Sono guarito da meno di sei mesi, come faccio a ottenere il green pass?
"Per prima cosa è necessario che il tuo certificato di guarigione venga trasmesso a livello centrale. Il tuo medico curante o l'ASL che ha emesso la certificazione di fine isolamento dovranno infatti inserire i tuoi dati nel Sistema Tessera Sanitaria. Solamente dopo tale inserimento il Ministero della Salute potrà generare in automatico la tua Certificazione verde Covid-19 che, in Italia, varrà per 6 mesi dalla data di inizio validità indicata sul certificato di guarigione. Nel resto dell’Unione europea varrà per 180 giorni dal primo tampone molecolare positivo", afferma la norma in vigore.

Chi è esentato dall'obbligo del certificato verde?

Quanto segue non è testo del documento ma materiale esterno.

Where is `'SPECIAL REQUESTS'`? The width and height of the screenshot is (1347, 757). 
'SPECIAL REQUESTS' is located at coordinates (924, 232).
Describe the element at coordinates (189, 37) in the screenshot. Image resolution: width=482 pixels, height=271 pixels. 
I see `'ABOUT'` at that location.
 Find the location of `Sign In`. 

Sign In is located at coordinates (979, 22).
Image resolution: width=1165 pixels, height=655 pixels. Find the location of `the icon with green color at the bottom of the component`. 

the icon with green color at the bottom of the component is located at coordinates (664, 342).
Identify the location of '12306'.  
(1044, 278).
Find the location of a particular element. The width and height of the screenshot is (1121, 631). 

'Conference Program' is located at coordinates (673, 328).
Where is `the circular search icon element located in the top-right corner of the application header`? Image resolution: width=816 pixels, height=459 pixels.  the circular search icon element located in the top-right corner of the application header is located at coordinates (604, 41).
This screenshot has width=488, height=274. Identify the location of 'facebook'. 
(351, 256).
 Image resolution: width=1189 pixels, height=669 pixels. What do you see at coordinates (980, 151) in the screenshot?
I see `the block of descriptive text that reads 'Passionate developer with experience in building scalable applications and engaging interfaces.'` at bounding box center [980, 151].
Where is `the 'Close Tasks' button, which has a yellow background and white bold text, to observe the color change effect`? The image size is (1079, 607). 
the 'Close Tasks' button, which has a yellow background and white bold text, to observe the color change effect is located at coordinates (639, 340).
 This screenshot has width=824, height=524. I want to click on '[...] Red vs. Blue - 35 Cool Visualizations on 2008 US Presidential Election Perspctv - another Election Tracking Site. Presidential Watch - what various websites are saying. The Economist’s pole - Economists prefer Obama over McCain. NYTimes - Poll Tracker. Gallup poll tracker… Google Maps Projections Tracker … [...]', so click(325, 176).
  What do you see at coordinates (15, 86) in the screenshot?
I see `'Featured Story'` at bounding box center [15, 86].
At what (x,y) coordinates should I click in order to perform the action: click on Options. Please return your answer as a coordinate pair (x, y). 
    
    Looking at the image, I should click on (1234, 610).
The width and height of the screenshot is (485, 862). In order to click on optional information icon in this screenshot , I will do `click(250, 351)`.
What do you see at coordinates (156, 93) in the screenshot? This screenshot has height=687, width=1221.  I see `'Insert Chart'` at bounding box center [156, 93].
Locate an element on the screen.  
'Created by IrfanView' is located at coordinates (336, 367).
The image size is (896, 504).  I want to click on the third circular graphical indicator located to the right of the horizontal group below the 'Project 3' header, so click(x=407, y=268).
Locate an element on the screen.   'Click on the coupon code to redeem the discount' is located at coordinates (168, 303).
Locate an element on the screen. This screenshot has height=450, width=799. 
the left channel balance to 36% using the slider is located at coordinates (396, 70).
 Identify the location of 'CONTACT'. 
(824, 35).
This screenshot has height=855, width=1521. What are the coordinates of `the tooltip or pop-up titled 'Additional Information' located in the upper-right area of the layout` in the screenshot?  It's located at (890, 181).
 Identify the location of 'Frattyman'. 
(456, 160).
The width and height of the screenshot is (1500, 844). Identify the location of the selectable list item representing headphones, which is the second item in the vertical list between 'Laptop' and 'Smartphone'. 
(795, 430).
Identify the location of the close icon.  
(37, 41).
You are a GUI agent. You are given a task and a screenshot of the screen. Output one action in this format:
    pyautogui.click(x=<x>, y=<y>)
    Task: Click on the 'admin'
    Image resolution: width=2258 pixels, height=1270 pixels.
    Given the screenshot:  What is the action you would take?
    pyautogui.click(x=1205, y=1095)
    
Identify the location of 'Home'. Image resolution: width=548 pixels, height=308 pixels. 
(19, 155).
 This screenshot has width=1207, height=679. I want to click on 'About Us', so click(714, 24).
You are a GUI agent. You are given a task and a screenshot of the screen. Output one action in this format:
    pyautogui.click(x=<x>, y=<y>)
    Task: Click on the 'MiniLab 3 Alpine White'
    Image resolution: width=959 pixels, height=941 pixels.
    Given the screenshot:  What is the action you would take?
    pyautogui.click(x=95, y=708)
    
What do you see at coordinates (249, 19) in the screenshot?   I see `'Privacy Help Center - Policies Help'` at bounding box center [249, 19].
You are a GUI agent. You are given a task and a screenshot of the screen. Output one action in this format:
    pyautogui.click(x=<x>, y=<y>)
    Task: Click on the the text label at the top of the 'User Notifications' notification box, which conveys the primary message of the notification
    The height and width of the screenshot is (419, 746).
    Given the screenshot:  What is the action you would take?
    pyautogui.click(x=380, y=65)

Ecco le categorie: i bambini sotto i 12 anni; i soggetti esentati per motivi di salute dalla vaccinazione sulla base di idonea certificazione medica "rilasciate, a titolo gratuito, dai medici vaccinatori dei Servizi vaccinali delle Aziende ed Enti dei Servizi sanitari regionali o dai Medici di medicina generale o Pediatri di libera scelta dell’assistito che operano nell’ambito della campagna di vaccinazione anti-SARS-CoV-2 nazionale, secondo le modalità e sulla base di precauzioni e controindicazioni definite dalla Circolare Ministero della Salute del 4 agosto 2021". Esentati anche i cittadini che hanno ricevuto il vaccino ReiThera (una o due dosi) nell’ambito della sperimentazione Covitar fino al 31 gennaio 2022. Infine, tutte le persone in possesso di un certificato di vaccinazione anti SARS-Cov-2 rilasciato dalle competenti autorità sanitarie della Repubblica di San Marino, fino al 31 dicembre 2021.

In quali casi il green pass può essere revocato?
La Certificazione verde Covid-19 può essere revocata in tre casi: se una persona risulta positiva al test per il Sars-Cov-2; se la certificazione è stata rilasciata oppure ottenuta in maniera fraudolenta; nel caso in cui venga sospesa una partita di vaccino anti Covid risultata difettosa.